DATA EXCERPTS Start Marker

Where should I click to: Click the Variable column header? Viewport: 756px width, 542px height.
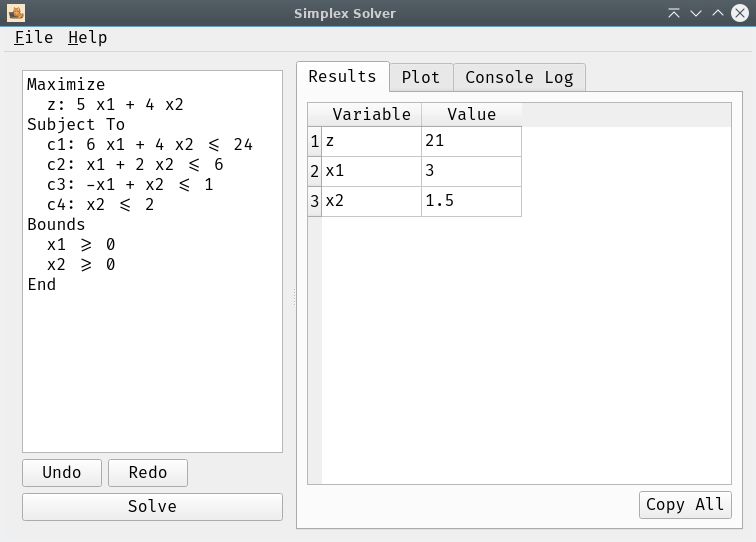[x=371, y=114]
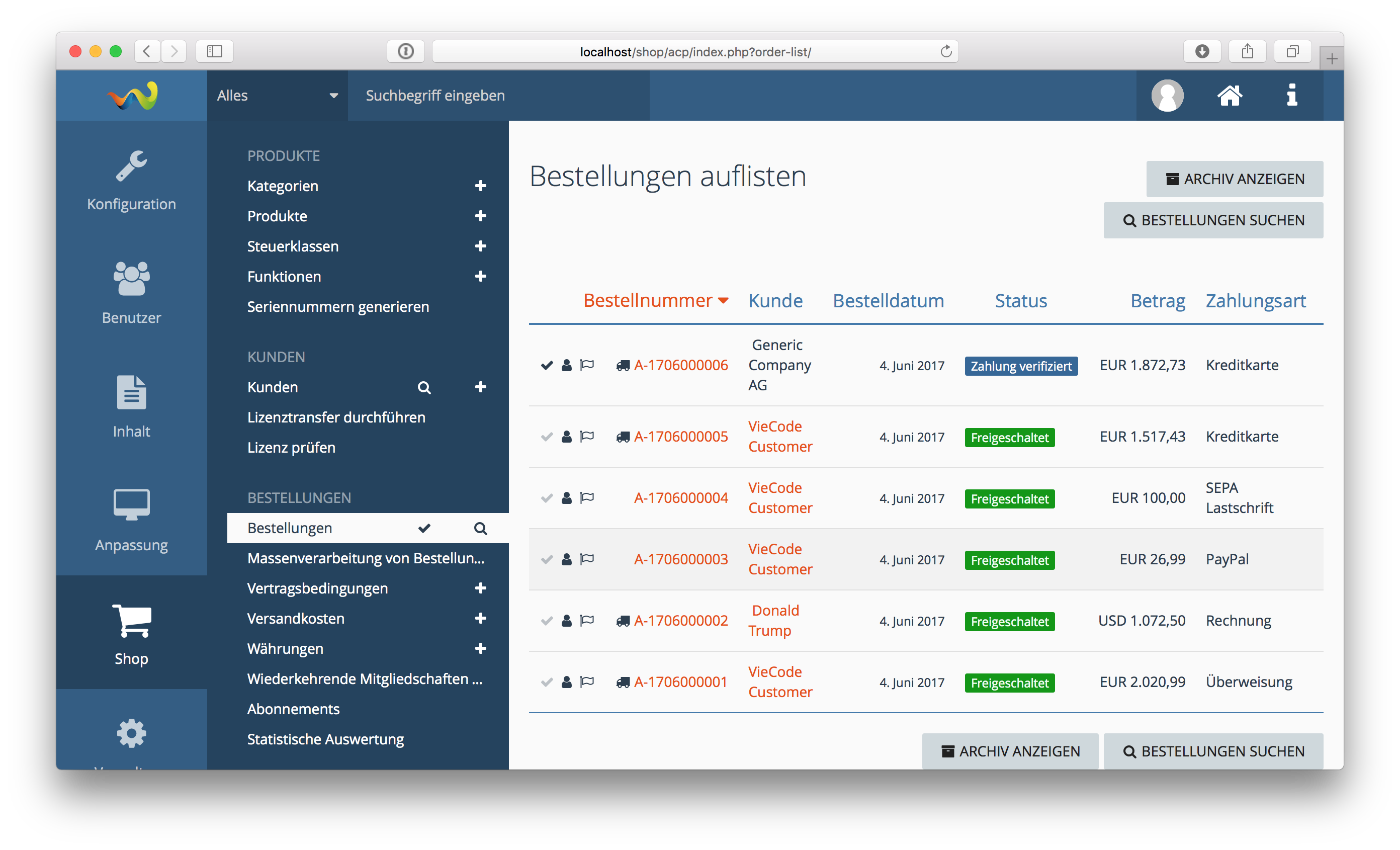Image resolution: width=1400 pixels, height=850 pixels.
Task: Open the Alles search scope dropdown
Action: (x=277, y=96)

DATA EXCERPTS End Marker

[ASSIGNMENT]
With pictures excluded, the material is to be written out exactly as given.

[RESULT BELOW]
Where should I click to: Click the Variable column header? Viewport: 756px width, 542px height.
[x=371, y=114]
Image resolution: width=1400 pixels, height=850 pixels.
Task: Open the Alles search scope dropdown
Action: (x=277, y=96)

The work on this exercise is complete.